What are the characteristics and consequences of racism and other forms of discrimination in American life? Use these questions to focus your work in this class, and to integrate it with work for other courses in the American Studies Cluster. It is a "survey" course only in the sense that we shall read in chronological order a small selection of texts, early american literature syllabus, each of enduring significance, and representative of the changing literary forms, cultural values, and social tensions of the two and a half centuries under consideration.

Thoroughly "surveying" this period would be a major task of scholarship, for reasons we shall consider further, below. Your reading for this course will span three crucial periods of American history. The first half of the course will involve writings from two of those periods: A the extended era of colonization, from roughly through ; and B the era of intensifying dissatisfaction with British government, leading up to the Revolution and the early american literature syllabus of an American nation, itself codependent with the development of a distinctly American self, a period roughly from to The second half of this course will focus on a selection of texts from the era of nation-building, roughly towhen writers sought to give this new self a literary expression in American forms, forms which declared their cultural independence from European models.

This period, commonly known early american literature syllabus the American Renaissance, succeeded in the cultural task of defining the American, "this new man" as Crevecoeur put it, in his relationships with Nature and with his new Society. It is a rich period. Notwithstanding its richness, however, we shall also want to consider its anxieties. For example, early american literature syllabus, until slavery persisted and many writers viewed its continuation as a force which would bankrupt the young nation's spirit, early american literature syllabus.

The rise of industrial production and mass society were widely viewed as similar threats to America's new-found cultural security. Your readings for this course will be from an anthology, early american literature syllabus.

The word is from the Greek, anthologiameaning literally a bunch of "flowery words" gathered into a book; and the twin assumption about such a collection of literary "flowers" is that it should gather together not only the most beautiful, but also the most representative texts. In our time these assumptions about the literary anthology have become the subjects of heated dispute.

The evaluative assumption, that of "beauty," is especially problematic. Just whose standards of beauty should apply? For early American writers in particular this question involved European conventions for literary expression, but European aristocratic civilization was precisely what the American had, in one way or another, rejected.

Moreover, the development of an American self, and of conventions for democratic rather than aristocratic art, was a process encompassing the two and a half centuries under study in this course.

During that period, the interplay of old European forms with new American expressions was central to literary culture.
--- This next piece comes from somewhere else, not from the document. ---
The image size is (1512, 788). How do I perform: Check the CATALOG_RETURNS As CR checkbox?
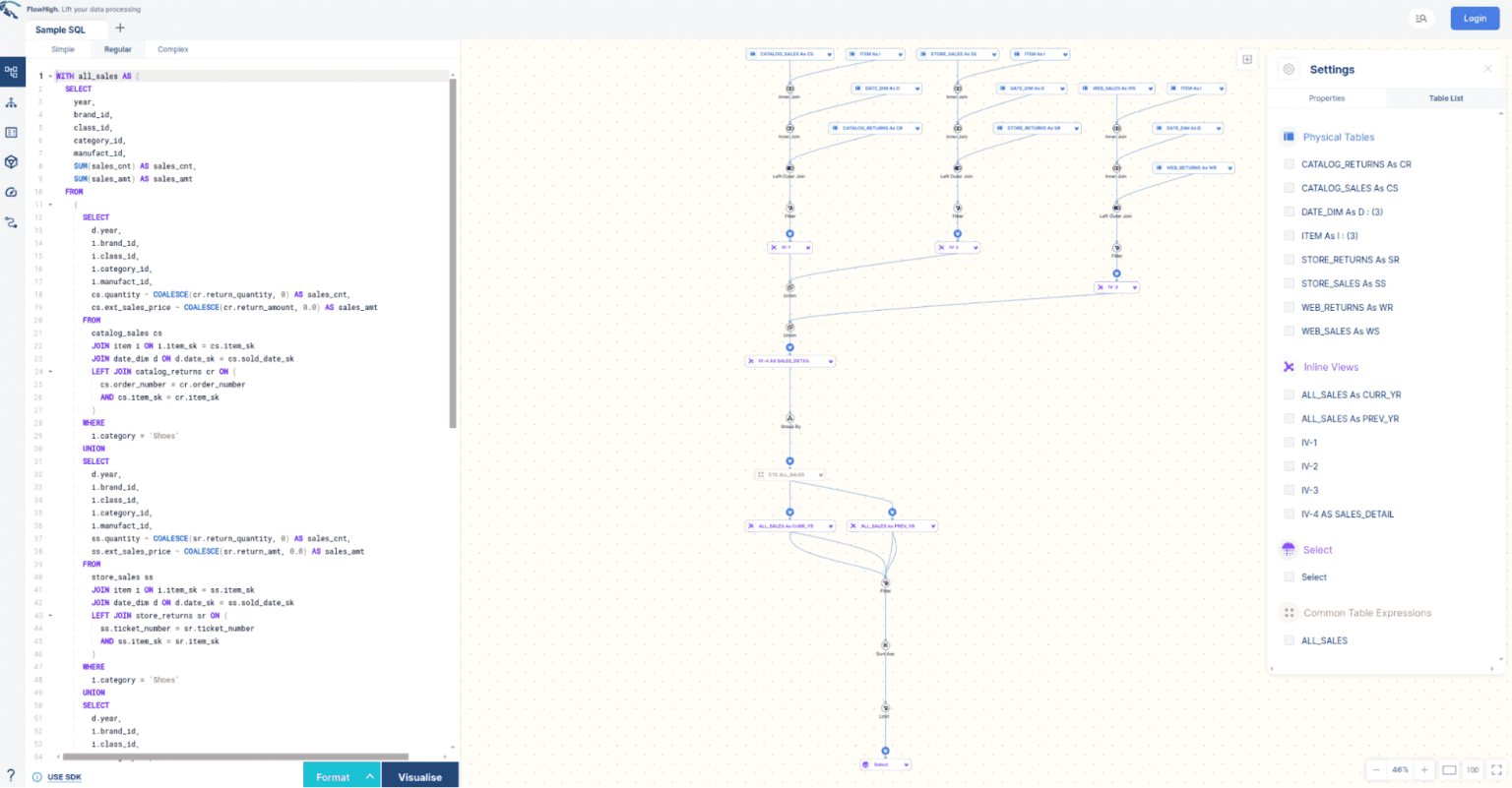(x=1290, y=164)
Many of those new forms were first developed by women and African American writers: Mary Rowlandson's narrative of her captivity among the Wampanoag people of Massachusetts, or Frederick Douglass' autobiographical account of his life as a Maryland slave, are two good examples.

If judged by the Eurocentric conventions of writers such as Ann Bradstreet or Edward Taylor, whose poetry was deeply influenced by 17th century English writing, would these new American forms ever have been deemed worthy of anthologization? Perhaps these texts--the narratives, early american literature syllabus, autobiographies, early american literature syllabus, sermons, and letters--would only have been regarded as curious documents for use by professional historians.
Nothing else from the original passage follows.